LSTM networks are pivotal in financial forecasting, especially for stock prices and market trends, due to their ability to capture long-term dependencies in financial time series data (Zahrah et al., 2021; Li, 2024b; Zhang, 2022; Reddy et al., 2020; Gajamannage and Park, 2022; Deshpande, 2023; Bhalke et al., 2022; Raut and Shrivas, 2024). Studies consistently demonstrate LSTM’s precision in managing both short and long-distance sequences in stock price prediction (Bai et al., 2023; Qiu et al., 2020; Firouzjaee and Khalilian, 2024; Diqi et al., 2023; Luo, 2018). Techniques like wavelet denoising, whale optimization, and stacked architectures enhance LSTM’s predictive accuracy (Wang and Wu, 2023; Kim and Kim, 2019; Fischer and Krauss, 2018). Combining LSTM with CNNs further improves forecasting by leveraging varied data representations (Kim and Kim, 2019; Li et al., 2020). LSTM surpasses models like ARIMA and GRU in stock market prediction (Das, 2024; Fatima and Rahimi, 2024) and is also effective in volatility forecasting, bankruptcy prediction, and financial time series analysis (Ho et al., 2021; Vochozka et al., 2020).

4.3

Instance-based Learning Models

4.3.1

K-Nearest Neighbors (KNN)

The K-Nearest Neighbors (KNN) algorithm has been applied in financial forecasting, particularly in predicting stock prices. Tanuwijaya and Hansun (2019) demonstrated KNN’s potential in predicting the LQ45 stock index.

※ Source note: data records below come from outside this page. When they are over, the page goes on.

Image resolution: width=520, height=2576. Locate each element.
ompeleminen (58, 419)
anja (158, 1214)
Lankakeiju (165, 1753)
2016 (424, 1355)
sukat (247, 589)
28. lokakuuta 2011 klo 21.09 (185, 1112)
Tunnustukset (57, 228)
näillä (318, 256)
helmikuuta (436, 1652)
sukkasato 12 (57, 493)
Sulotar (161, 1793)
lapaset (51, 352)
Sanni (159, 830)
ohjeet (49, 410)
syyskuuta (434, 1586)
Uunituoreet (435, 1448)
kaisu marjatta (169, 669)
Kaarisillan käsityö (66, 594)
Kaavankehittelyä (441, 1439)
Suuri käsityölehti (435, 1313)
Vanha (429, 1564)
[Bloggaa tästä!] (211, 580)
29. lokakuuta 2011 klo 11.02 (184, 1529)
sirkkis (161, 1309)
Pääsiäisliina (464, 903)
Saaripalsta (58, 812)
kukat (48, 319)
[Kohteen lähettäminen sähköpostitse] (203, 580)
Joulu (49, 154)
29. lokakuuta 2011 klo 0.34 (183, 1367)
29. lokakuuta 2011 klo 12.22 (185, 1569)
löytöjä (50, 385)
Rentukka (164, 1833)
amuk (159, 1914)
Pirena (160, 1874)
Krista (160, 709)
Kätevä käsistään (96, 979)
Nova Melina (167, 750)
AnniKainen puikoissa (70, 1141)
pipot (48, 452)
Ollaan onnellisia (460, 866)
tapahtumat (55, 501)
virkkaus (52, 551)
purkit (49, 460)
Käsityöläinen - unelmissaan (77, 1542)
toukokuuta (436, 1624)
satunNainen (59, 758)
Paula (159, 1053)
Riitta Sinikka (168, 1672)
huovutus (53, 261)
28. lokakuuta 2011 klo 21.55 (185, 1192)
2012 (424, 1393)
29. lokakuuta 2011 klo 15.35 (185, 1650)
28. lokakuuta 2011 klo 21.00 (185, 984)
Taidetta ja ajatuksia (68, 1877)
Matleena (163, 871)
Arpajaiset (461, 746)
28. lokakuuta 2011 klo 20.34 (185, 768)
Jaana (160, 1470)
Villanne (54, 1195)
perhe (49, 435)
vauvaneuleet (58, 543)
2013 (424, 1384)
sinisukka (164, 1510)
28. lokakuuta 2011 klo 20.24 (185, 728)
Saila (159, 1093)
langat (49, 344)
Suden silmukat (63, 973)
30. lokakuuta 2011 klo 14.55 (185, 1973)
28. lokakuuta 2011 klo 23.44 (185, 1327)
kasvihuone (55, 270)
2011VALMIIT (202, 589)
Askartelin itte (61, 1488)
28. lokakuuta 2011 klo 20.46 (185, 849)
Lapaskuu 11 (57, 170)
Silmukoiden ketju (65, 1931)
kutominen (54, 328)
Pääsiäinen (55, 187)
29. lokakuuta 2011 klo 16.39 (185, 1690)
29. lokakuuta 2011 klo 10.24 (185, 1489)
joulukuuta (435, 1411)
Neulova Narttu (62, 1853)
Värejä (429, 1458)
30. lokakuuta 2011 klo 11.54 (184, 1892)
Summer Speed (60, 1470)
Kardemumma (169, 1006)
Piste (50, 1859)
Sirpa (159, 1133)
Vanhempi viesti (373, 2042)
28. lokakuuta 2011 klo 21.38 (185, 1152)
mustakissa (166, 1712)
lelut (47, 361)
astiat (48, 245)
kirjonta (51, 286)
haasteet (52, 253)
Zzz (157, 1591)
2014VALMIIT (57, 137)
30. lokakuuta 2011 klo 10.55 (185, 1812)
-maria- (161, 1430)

Chen (2024) also employed KNN alongside other machine learning methods for stock price forecasting, highlighting its relevance in financial analysis. Additionally, Islam et al. (2021) emphasized the popularity of KNN and support vector regression in predicting stock prices on the Dhaka Stock Exchange. These studies collectively indicate the practical application and effectiveness of KNN in financial prediction tasks.

4.3.2

Support Vector Machines (SVM)

Support Vector Machines (SVM) have been widely utilized in financial forecasting due to their effectiveness in handling classification and regression tasks. Cao and Tay (2001) introduced the application of SVMs in financial forecasting, highlighting their significance in computational science and engineering. Hossain et al. (2020) successfully used SVMs to predict stock prices, specifically forecasting daily closing prices on the Dhaka Stock Exchange. Bellotti et al. (2011) compared SVMs with ordered choice models in predicting international bank ratings, demonstrating SVMs’ capability in time series forecasting. Zhang et al. (2016) enhanced financial time series forecasting accuracy by integrating SVMs with autoregressive integrated moving average (ARIMA). The robustness of SVMs in handling noisy data and generalization challenges has been emphasized by Lin (2012). Overall, SVMs have proven to be a valuable tool in financial forecasting, offering accurate predictions and efficient handling of complex financial data.

5

EXPERIMENTAL SETTING

5.1

Data Description

The dataset utilized in this study encompasses financial data from companies listed on the BIST100 index, which includes the 100 largest companies traded on Borsa Istanbul. The data spans from 2014 to 2024 and includes various financial indicators and technical metrics. Key variables in the dataset include the date of observation, opening price of the stock on the given day, highest price of the stock on the given day, lowest price of the stock on the given day, and closing price of the stock on the given day. Additional variables include the Simple Moving Average (SMA), which is the average of closing prices over a specified period, and the Weighted Moving Average (WMA), which is the average of closing prices over a specified period, weighted by recent prices. Momentum (MOM) is the rate of change of the closing price over a specified period. Stochastic %K (STCK) represents the current closing price relative to the range over a recent period, while Stochastic %D (STCD) is the moving average of the Stochastic %K. The Relative Strength Index (RSI) measures the magnitude of recent price changes to evaluate overbought or oversold conditions. Moving Average Convergence Divergence (MACD) is the difference between the 12-day and 26-day exponential moving averages (EMAs). Larry William’s %R (LWR) is a momentum indicator measuring overbought and oversold levels. The Accumulation/Distribution Oscillator (ADO) combines price and volume to show how much of a stock is being accumulated or distributed. Finally, the Commodity Channel Index (CCI) measures the deviation of the price from its average over a specified period, indicating overbought or oversold conditions.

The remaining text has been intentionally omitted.